(MATERIAL SHOWN)

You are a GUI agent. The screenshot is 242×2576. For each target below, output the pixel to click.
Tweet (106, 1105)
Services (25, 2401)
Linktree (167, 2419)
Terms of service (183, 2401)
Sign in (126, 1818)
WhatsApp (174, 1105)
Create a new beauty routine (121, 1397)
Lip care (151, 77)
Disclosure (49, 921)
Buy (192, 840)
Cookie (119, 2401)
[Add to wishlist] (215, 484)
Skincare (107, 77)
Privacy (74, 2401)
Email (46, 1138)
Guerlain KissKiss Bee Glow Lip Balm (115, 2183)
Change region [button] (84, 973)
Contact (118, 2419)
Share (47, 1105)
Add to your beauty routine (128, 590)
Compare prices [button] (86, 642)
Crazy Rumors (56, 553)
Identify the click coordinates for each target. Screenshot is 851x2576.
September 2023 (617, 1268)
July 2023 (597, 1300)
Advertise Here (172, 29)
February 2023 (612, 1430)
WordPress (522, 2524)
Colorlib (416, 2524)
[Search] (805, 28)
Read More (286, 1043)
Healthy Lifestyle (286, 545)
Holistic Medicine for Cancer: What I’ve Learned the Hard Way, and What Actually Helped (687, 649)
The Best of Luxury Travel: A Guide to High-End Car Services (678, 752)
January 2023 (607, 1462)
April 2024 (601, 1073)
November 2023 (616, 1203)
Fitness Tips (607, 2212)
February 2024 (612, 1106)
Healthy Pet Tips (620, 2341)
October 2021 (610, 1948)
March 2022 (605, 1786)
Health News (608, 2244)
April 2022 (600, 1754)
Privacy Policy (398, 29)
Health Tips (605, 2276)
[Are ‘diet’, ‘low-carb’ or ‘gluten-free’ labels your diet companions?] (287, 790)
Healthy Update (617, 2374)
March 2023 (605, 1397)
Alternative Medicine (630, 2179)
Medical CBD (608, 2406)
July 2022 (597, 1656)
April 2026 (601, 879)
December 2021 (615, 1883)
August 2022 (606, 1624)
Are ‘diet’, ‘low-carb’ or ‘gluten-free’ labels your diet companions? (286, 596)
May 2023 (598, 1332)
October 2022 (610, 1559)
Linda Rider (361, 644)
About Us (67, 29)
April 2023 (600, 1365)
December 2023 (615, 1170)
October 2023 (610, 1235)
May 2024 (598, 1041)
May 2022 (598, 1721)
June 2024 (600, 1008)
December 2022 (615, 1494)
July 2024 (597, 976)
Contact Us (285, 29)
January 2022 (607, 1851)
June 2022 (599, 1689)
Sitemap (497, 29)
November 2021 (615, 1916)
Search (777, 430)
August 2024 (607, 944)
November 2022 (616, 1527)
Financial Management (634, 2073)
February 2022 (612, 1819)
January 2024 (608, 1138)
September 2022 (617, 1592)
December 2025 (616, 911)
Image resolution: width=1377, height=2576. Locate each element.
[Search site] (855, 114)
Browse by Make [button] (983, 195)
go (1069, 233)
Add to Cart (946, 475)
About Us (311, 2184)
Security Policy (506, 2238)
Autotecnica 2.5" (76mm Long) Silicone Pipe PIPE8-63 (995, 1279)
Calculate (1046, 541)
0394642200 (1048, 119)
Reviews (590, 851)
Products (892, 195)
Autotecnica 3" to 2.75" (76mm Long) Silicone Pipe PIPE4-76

(End MATERIAL SHOWN)

**ACTIVITY:**
All of the material above needs to be retyped word for word.

**WRITTEN ANSWER:**
You are a GUI agent. The screenshot is 242×2576. For each target below, output the pixel to click.
Tweet (106, 1105)
Services (25, 2401)
Linktree (167, 2419)
Terms of service (183, 2401)
Sign in (126, 1818)
WhatsApp (174, 1105)
Create a new beauty routine (121, 1397)
Lip care (151, 77)
Disclosure (49, 921)
Buy (192, 840)
Cookie (119, 2401)
[Add to wishlist] (215, 484)
Skincare (107, 77)
Privacy (74, 2401)
Email (46, 1138)
Guerlain KissKiss Bee Glow Lip Balm (115, 2183)
Change region [button] (84, 973)
Contact (118, 2419)
Share (47, 1105)
Add to your beauty routine (128, 590)
Compare prices [button] (86, 642)
Crazy Rumors (56, 553)
Identify the click coordinates for each target. Screenshot is 851x2576.
September 2023 (617, 1268)
July 2023 (597, 1300)
Advertise Here (172, 29)
February 2023 (612, 1430)
WordPress (522, 2524)
Colorlib (416, 2524)
[Search] (805, 28)
Read More (286, 1043)
Healthy Lifestyle (286, 545)
Holistic Medicine for Cancer: What I’ve Learned the Hard Way, and What Actually Helped (687, 649)
The Best of Luxury Travel: A Guide to High-End Car Services (678, 752)
January 2023 (607, 1462)
April 2024 (601, 1073)
November 2023 (616, 1203)
Fitness Tips (607, 2212)
February 2024 (612, 1106)
Healthy Pet Tips (620, 2341)
October 2021 (610, 1948)
March 2022 (605, 1786)
Health News (608, 2244)
April 2022 (600, 1754)
Privacy Policy (398, 29)
Health Tips (605, 2276)
[Are ‘diet’, ‘low-carb’ or ‘gluten-free’ labels your diet companions?] (287, 790)
Healthy Update (617, 2374)
March 2023 (605, 1397)
Alternative Medicine (630, 2179)
Medical CBD (608, 2406)
July 2022 (597, 1656)
April 2026 (601, 879)
December 2021 (615, 1883)
August 2022 (606, 1624)
Are ‘diet’, ‘low-carb’ or ‘gluten-free’ labels your diet companions? (286, 596)
May 2023 (598, 1332)
October 2022 (610, 1559)
Linda Rider (361, 644)
About Us (67, 29)
April 2023 (600, 1365)
December 2023 (615, 1170)
October 2023 (610, 1235)
May 2024 (598, 1041)
May 2022 (598, 1721)
June 2024 (600, 1008)
December 2022 (615, 1494)
July 2024 (597, 976)
Contact Us (285, 29)
January 2022 (607, 1851)
June 2022 (599, 1689)
Sitemap (497, 29)
November 2021 (615, 1916)
Search (777, 430)
August 2024 (607, 944)
November 2022 (616, 1527)
Financial Management (634, 2073)
February 2022 (612, 1819)
January 2024 (608, 1138)
September 2022 (617, 1592)
December 2025 (616, 911)
Image resolution: width=1377, height=2576. Locate each element.
[Search site] (855, 114)
Browse by Make [button] (983, 195)
go (1069, 233)
Add to Cart (946, 475)
About Us (311, 2184)
Security Policy (506, 2238)
Autotecnica 2.5" (76mm Long) Silicone Pipe PIPE8-63 (995, 1279)
Calculate (1046, 541)
0394642200 (1048, 119)
Reviews (590, 851)
Products (892, 195)
Autotecnica 3" to 2.75" (76mm Long) Silicone Pipe PIPE4-76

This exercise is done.